## What the exercise asks
Could you show each line of the records that contains the word "target"?

## Exercise data
--- START ---

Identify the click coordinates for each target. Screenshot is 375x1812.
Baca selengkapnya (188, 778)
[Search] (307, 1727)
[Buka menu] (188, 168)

--- END ---
--- START ---

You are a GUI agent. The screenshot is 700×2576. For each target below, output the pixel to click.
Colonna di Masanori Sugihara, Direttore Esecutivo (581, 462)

--- END ---

## Written solution
Identify the click coordinates for each target. Screenshot is 375x1812.
You are a GUI agent. The screenshot is 700×2576. For each target below, output the pixel to click.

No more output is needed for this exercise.